Various Artists – Mark Hummel Proudly Presents East Bay Blues Vaults 1976-1988

Electro-Fi Records – 2021

22 tracks; 1:17:57

Harmonica player and singer Mark Hummel documents the East Bay blues scene via Mark Hummel Proudly Presents East Bay Blues Vaults 1976-1988, a compilation of rare performances and 45s that provides a fun blues-tinted window across time and space.

Hummel came to Berkeley in 1974, right after graduating high school. He was hitchhiking cross-country and stopped when he found a blues environment that he liked. The legendary Bob Corritore, another harmonica player, heard tale of Hummel’s stash of recordings and suggested he release them for everyone to hear. Hummel doesn’t appear on every track, but he’s on many, giving you an appreciation for his personal harmonica style, which isn’t flashy, but which propels all of the songs. The collection also serves as an introduction to lesser-known blues artists from the Berkeley scene.

For instance, “Look Out for Sonny Rhodes,” showcases the titular singer’s strong voice, which practically distorts on its own. The track, recorded in 1977, sounds even older, his band, sans Hummel, laying down an easy blues groove that leaves plenty of respectful space for Rhodes vocals and guitar. Rhodes appears again on “It Won’t Rain in California,” a wonderful—and unknown—horn section giving the tune an uptown lilt, while still keeping things down home.

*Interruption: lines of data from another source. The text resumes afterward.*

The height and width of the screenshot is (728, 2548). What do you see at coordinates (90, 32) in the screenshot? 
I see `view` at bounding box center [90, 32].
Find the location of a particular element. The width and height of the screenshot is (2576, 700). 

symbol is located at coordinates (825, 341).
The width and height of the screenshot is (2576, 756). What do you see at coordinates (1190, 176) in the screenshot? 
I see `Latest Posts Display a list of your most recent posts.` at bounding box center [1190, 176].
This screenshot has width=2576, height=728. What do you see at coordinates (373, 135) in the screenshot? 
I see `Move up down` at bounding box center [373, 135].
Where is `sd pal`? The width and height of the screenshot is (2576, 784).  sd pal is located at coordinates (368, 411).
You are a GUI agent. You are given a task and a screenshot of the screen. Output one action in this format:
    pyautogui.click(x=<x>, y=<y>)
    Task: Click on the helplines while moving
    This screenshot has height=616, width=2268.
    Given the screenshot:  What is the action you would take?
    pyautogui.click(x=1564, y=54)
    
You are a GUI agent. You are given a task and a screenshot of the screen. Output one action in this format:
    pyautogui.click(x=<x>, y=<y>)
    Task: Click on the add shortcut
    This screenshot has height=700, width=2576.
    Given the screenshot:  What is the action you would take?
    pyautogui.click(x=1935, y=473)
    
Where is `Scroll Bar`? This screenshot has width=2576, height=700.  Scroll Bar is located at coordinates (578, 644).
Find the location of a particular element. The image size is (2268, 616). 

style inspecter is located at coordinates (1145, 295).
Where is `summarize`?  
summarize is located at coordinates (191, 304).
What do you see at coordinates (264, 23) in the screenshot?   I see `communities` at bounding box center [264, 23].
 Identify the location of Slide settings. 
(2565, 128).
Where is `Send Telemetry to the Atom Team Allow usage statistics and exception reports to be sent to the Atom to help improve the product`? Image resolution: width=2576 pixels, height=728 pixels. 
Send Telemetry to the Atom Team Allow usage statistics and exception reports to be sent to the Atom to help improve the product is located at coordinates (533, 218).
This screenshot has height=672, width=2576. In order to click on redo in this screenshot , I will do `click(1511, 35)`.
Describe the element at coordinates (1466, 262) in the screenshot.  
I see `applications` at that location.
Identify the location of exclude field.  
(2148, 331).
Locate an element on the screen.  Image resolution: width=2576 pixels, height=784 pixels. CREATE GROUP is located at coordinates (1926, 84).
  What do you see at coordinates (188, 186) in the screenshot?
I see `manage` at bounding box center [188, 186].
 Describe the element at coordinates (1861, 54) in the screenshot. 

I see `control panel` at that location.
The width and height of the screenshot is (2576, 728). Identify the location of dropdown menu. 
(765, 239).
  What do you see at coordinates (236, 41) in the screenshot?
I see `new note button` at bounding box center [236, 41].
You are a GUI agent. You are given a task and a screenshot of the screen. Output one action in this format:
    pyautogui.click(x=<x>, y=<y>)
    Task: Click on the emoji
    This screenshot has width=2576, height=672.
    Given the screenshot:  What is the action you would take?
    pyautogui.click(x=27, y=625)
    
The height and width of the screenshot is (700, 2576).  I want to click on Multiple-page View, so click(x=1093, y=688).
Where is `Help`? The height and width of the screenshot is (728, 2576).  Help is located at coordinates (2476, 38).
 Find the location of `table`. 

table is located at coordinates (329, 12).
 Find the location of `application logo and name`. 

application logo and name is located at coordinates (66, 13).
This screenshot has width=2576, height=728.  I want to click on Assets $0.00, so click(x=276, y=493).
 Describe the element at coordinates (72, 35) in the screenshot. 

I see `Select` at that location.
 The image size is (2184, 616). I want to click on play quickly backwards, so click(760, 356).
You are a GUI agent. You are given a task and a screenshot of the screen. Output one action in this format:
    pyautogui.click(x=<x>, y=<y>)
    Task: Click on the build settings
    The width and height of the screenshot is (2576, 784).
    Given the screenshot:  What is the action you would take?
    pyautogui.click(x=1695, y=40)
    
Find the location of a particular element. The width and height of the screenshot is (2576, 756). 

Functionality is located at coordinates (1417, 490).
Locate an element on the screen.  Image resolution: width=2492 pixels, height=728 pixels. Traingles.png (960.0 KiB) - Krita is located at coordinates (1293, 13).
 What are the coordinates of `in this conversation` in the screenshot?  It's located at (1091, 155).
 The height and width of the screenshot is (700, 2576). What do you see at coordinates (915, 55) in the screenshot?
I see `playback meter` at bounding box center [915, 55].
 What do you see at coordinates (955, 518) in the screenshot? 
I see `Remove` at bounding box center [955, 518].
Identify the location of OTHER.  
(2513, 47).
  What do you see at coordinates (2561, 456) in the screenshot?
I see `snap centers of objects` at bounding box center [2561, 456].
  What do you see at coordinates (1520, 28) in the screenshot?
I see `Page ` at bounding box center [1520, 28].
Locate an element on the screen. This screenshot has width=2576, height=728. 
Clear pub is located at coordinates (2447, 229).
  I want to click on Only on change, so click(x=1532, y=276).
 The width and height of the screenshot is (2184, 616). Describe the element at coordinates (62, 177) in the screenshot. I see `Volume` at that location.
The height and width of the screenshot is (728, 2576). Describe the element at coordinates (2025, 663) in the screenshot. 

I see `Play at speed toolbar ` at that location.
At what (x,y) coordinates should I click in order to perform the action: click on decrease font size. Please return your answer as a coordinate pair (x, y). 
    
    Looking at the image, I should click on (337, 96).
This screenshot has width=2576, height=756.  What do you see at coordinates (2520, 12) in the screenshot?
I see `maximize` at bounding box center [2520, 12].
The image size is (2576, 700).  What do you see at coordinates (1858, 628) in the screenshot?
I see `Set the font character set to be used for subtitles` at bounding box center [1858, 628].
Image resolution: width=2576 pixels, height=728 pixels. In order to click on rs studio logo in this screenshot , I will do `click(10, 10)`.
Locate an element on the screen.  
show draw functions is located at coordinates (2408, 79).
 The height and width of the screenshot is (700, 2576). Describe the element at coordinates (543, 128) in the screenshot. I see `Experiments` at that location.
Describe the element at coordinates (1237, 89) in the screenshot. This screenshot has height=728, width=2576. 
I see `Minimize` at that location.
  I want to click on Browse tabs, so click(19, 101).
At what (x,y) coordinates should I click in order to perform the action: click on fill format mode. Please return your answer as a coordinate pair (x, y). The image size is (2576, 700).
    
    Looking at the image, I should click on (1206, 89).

Mississippi Johnny Waters is another revelation. Born Johnny Sandifer, he changed his surname to honor a certain blues artist. Waters and Hummel formed a band called the Blues Survivors, which played out four or five days a week for half a decade. Waters voice bares a sonic resemblance to his Muddy namesake, as does the band’s sound, which is old school Chicago blues. Hummel’s harmonica shines on “I Can’t Hang,” purring through the song, but also hitting some high notes for contrast.

The Ron Thompson Trio is also a fun discovery. “I’m Shakin'” has a jolly rhythm-and-blues bounce with a hint of 1980s funk, foreshadowing from a track recorded in 1978. Paris Slim’s “Stranded” is a leisurely uptown blues with Nancy Wright providing backing sax that sounds like an entire horn section.

These are solid songs from interesting artists. And not just that, but artists who aren’t household names. But the real fun of this collection is flipping between the tracks and notes, learning who is (and was) who. Hummel provides lovely liner notes which are part East Bay blues history and part personal essay. In fact, they’re so good, I’d strongly encourage anyone interested in the album to make sure they get a physical copy. If you missed out on this scene, or want to relive it, Hummel has you covered.